- _DOCUMENT TEXT_:
From: pat hayes <phayes@ihmc.us>
Date: Thu, 30 Oct 2003 09:54:30 -0600
Message-Id: <p06001f04bbc6e2c79852@[10.1.31.1]>
To: Dave Beckett <dave.beckett@bristol.ac.uk>
Cc: w3c-rdfcore-wg@w3.org

>On Tue, 28 Oct 2003 10:15:42 +0100, Arjohn 
>Kampman <arjohn.kampman@aduna.biz> wrote:
>
>>
>>  Dear editors of the RDF Test Cases document,
>>
>>  Last week, we stumbled across a problem in Sesame when RDF was read from
>>  an RDF/XML document and then written as N-Triples. The problem was
>>  related to the bNode identifiers, whose definition in RDF/XML and
>>  N-Triples is slightly different:
>>
>>  While parsing the RDF/XML, the parser generated bNode IDs that were
>>  legal according to the RDF/XML specs and these were written as-is to the
>>  N-Triples document. An example bNode identifier is "node09FC-1E4A-2". In
>>  RDF/XML, the dashes (and underscores, etc.) are legal characters for
>>  bNode identifiers. In N-Triples, however, only (ASCII-)letters and
>>  number can be used. Thus the procedure sketched out above resulted in an
>>  illegal N-Triples document.
>>
>>  So, my question is: wouldn't it be convenient to make the two
>>  definitions identical?
>
>It might be convienient but sadly, I don't think it's realistic.
>
>An rdf:nodeID in RDF/XML defined at
>   http://www.w3.org/TR/rdf-syntax-grammar/#nodeIdAttr
>takes as a value a string compatible with an XML name:
>   http://www.w3.org/TR/rdf-syntax-grammar/#rdf-id
>which has a wide range of characters allowed and
>permits the full range of international characters.
>
>It is also useful to re-use this XML definition since it enables checking
>using the standard XML NCName term (which can be then checked
>by XML schema languages which likely support that)
>
>The subset that are also legal as N-Triples is thus rather narrow.

?? I fail to follow this. The XML spec is rather 
wide, we have to follow it, so we have to be 
rather narrow? What??

>N-Triples also has had a (weak, but remains, "would be-nice")
>requirement to keep itself as a subset of N3.

- _RAW DATA_:
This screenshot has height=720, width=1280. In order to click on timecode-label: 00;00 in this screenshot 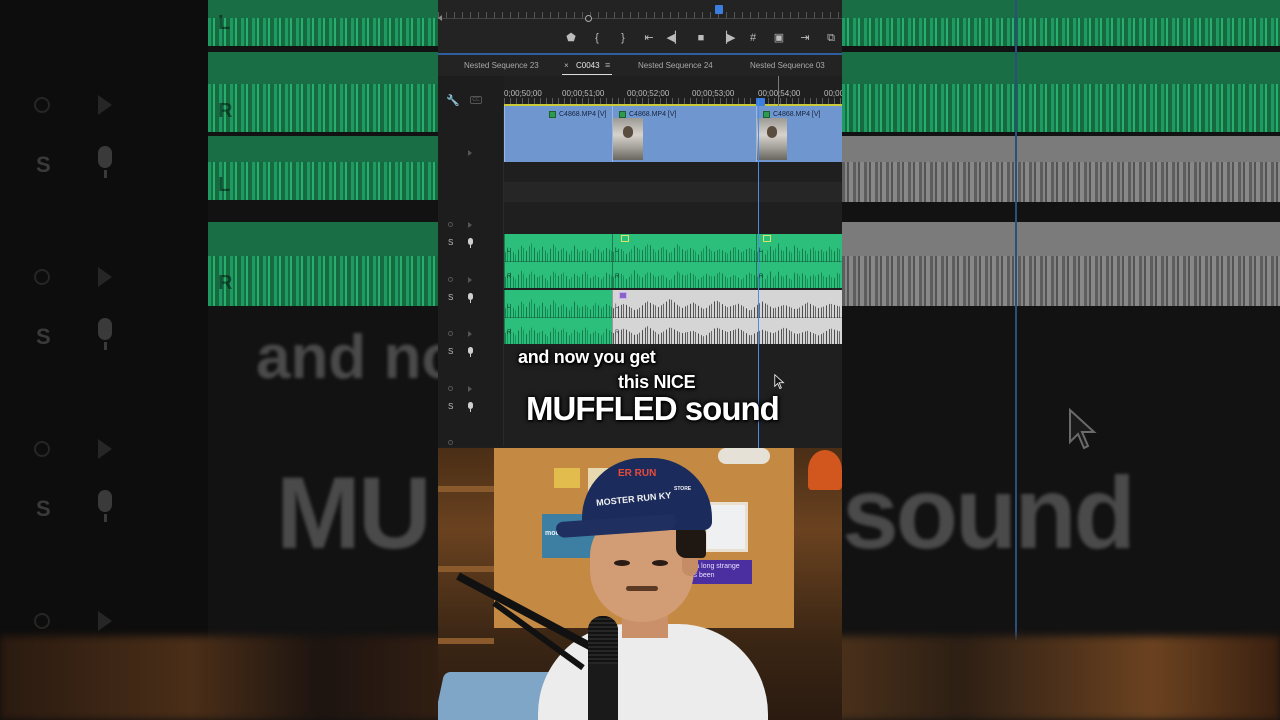, I will do `click(833, 94)`.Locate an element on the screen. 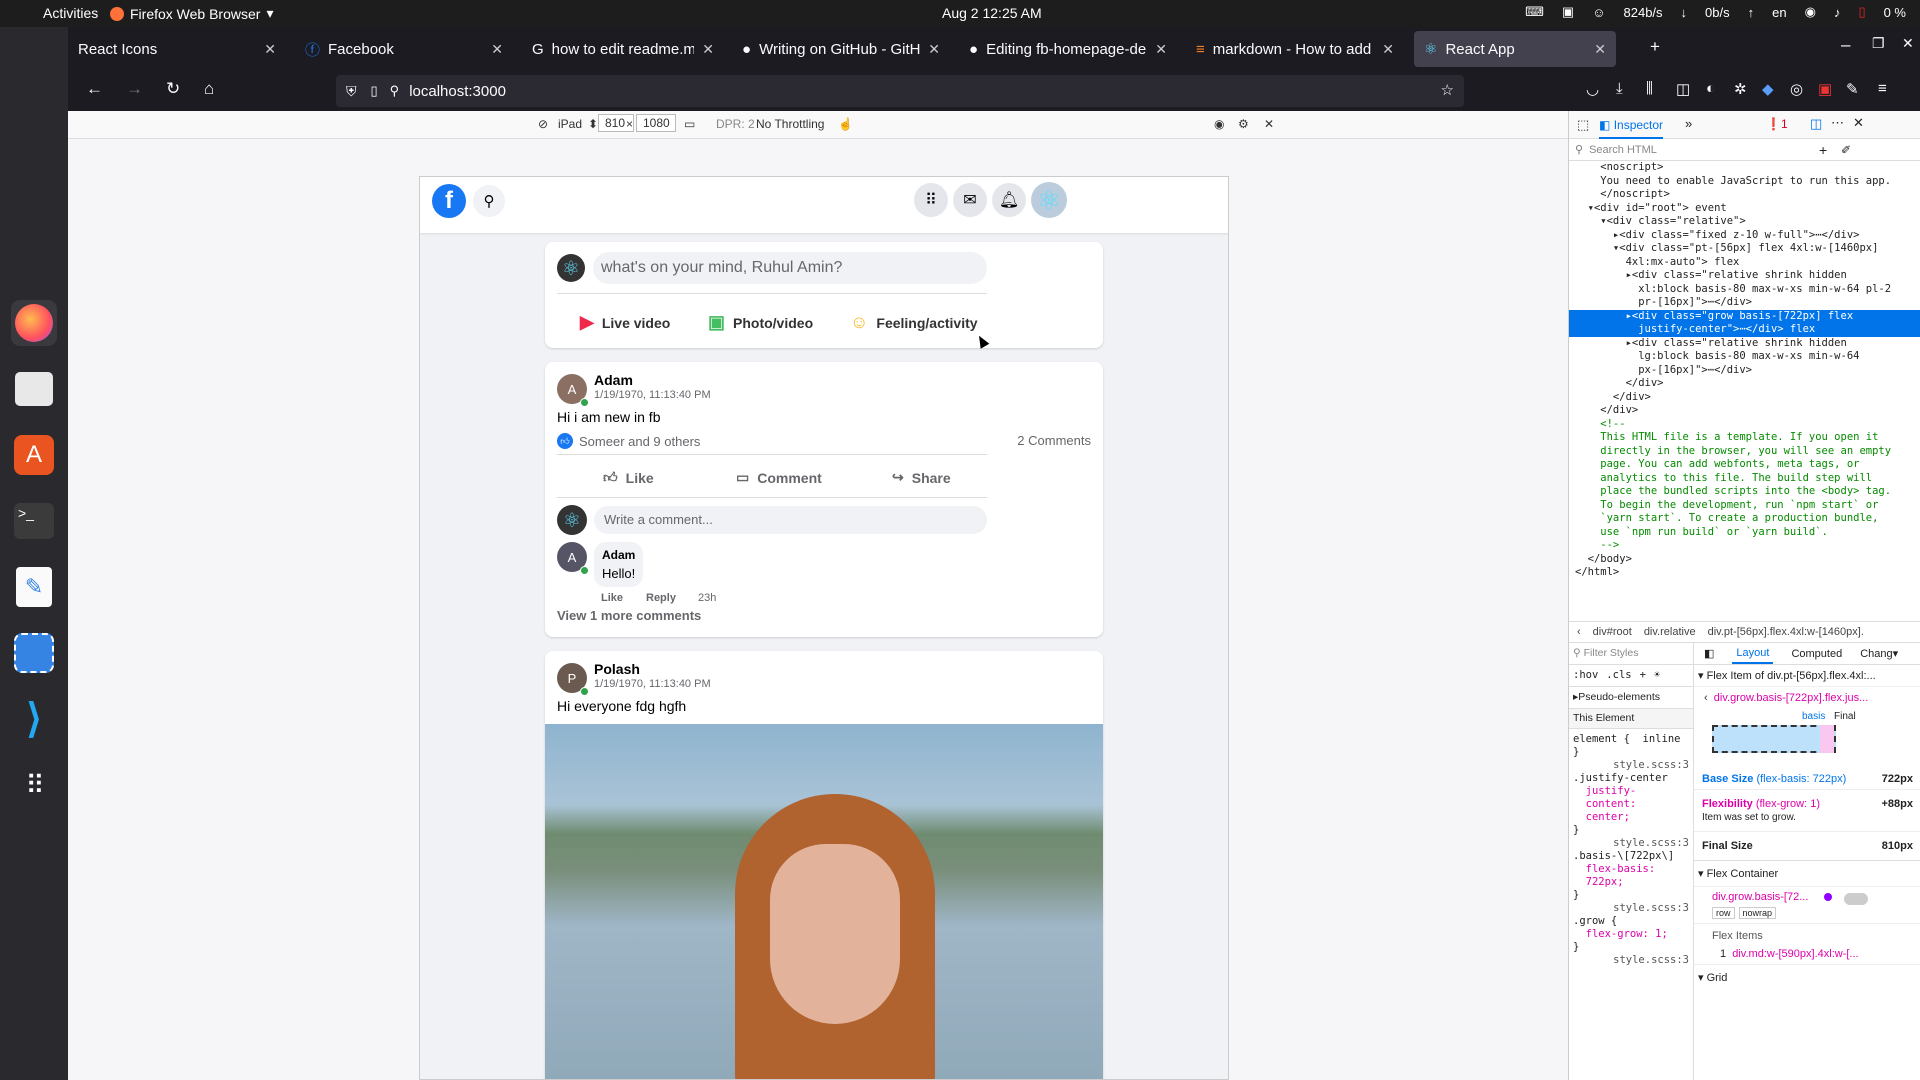  breadcrumb-item: div#root is located at coordinates (1612, 632).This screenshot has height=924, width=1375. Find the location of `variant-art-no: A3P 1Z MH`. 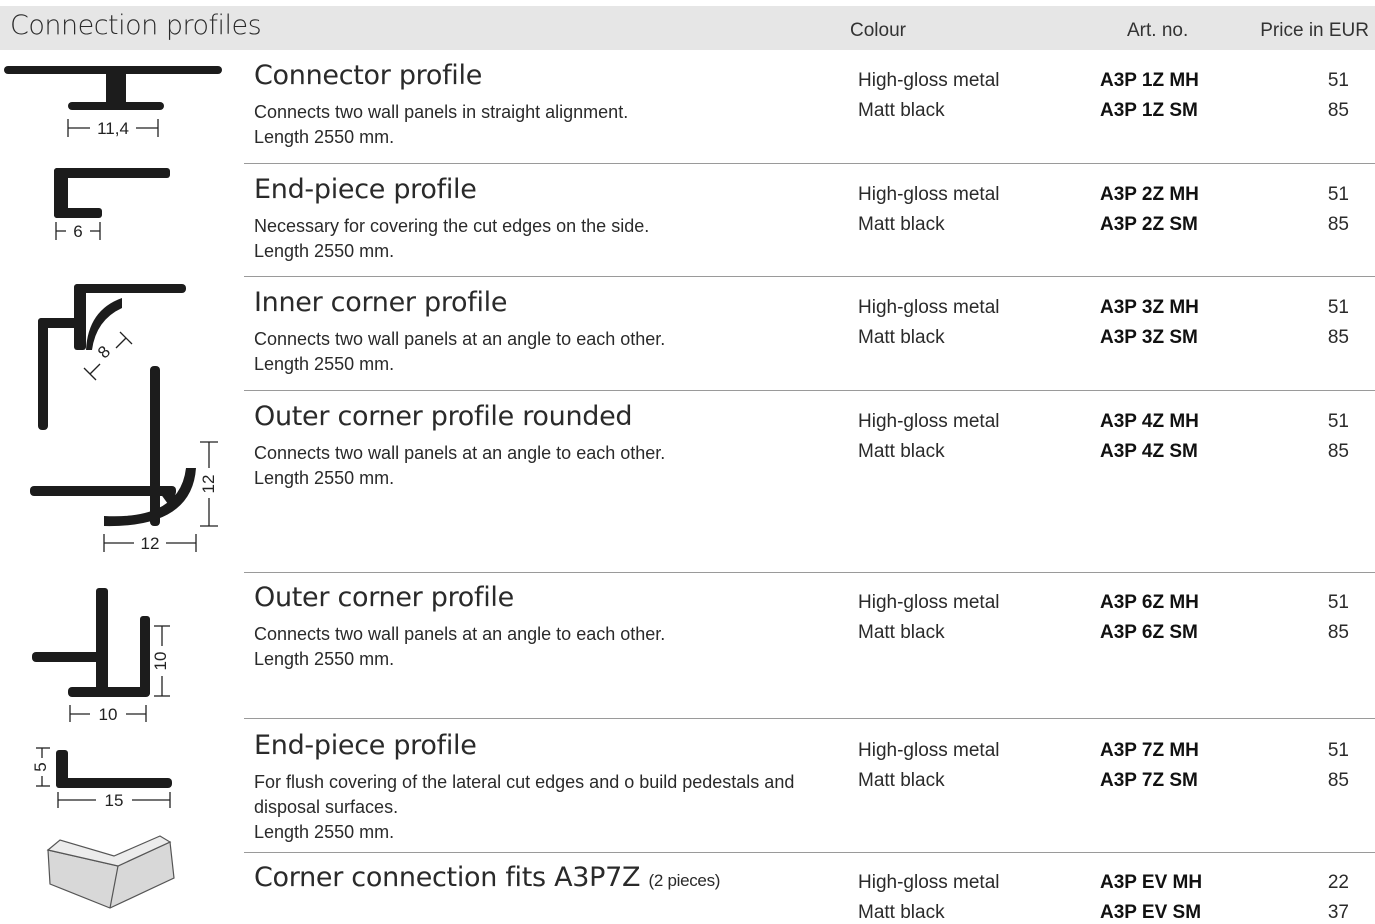

variant-art-no: A3P 1Z MH is located at coordinates (1150, 80).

- _TASK PROMPT_:
In the email about bNode identifiers, which characters may N-Triples use in a bNode identifier?

- _EXERCISE SOLUTION_:
Only ASCII letters and numbers.